### TEXT PROVIDED
# Tablesaw fence?



## Wolf1969 (Sep 9, 2018)

Hello. 
I have a Craftsman professional tablesaw that I recently purchased used and it came with some type of aluminum fence that has t tracks in it but one end is squared off and the other end is cut at a 45* angle. It seems to work with the miter gauge but I'm not sure. Any help would be greatly appreciated. It's approximately 20" x 4" x 3/4" thick. Thank you


----------



## diverlloyd (Apr 25, 2013)

It is for the miter gauge. Before you use it check it for being flat mine is flat one one face side and has a slight dish on the other side. The miter gauge has a couple other accessories also a stop and a hold down. It's a pretty good miter gauge with the aluminum fence piece added as long as it's face is nice and flat all the way across. If you drop it then it will need checked and more then likely need a corner filed down flat with the face. If you want some pics of the miter gauge with the extras I can take some.


----------



## Wolf1969 (Sep 9, 2018)

### LISTED RECORDS
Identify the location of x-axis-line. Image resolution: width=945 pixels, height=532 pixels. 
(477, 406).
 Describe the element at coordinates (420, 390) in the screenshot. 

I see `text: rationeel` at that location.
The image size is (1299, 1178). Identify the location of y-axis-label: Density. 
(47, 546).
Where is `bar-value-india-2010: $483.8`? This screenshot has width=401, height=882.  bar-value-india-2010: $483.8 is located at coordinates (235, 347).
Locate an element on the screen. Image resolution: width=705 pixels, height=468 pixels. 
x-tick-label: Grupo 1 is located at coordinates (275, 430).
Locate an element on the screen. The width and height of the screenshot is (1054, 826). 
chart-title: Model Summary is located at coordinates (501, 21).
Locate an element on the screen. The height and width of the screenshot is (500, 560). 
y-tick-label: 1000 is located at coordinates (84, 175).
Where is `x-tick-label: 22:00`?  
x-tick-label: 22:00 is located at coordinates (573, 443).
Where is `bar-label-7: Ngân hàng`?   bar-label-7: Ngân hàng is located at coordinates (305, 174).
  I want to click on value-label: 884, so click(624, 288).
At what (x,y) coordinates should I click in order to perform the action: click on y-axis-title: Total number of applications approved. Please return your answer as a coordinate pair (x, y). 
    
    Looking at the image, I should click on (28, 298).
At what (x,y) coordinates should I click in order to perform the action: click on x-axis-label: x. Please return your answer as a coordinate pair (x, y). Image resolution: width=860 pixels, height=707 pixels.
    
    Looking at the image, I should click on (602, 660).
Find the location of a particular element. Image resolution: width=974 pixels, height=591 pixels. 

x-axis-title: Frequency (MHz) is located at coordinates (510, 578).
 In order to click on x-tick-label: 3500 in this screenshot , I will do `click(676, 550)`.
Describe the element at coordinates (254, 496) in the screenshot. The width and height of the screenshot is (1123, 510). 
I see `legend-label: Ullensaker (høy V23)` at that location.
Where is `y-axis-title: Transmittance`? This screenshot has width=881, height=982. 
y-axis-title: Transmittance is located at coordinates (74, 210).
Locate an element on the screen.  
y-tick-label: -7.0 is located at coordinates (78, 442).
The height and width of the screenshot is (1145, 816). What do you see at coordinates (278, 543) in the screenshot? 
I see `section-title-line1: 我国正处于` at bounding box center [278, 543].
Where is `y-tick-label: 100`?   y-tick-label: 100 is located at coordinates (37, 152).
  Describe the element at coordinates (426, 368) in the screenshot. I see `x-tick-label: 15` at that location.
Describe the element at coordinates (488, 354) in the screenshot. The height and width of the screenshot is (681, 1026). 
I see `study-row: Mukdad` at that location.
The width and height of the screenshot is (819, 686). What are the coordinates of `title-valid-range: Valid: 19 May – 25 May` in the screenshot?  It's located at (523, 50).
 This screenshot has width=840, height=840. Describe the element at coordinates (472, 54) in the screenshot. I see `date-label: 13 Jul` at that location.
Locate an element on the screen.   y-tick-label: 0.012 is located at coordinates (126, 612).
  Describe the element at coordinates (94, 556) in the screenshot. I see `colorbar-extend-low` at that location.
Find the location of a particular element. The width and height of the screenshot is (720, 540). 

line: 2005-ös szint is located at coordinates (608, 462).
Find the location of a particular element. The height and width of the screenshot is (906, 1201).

### COMPLETE THE FOLLOWING
- a) From the tablesaw fence thread, list each measurement given for the aluminum fence.
- b) Reproduce the passage of the tablesaw fence thread starting with "## diverlloyd (Apr" and going on through "can take some.".

### PER-TASK OUTPUTS
- a)
- 20"
- 4"
- 3/4" (thickness)

- b)
## diverlloyd (Apr 25, 2013)

It is for the miter gauge. Before you use it check it for being flat mine is flat one one face side and has a slight dish on the other side. The miter gauge has a couple other accessories also a stop and a hold down. It's a pretty good miter gauge with the aluminum fence piece added as long as it's face is nice and flat all the way across. If you drop it then it will need checked and more then likely need a corner filed down flat with the face. If you want some pics of the miter gauge with the extras I can take some.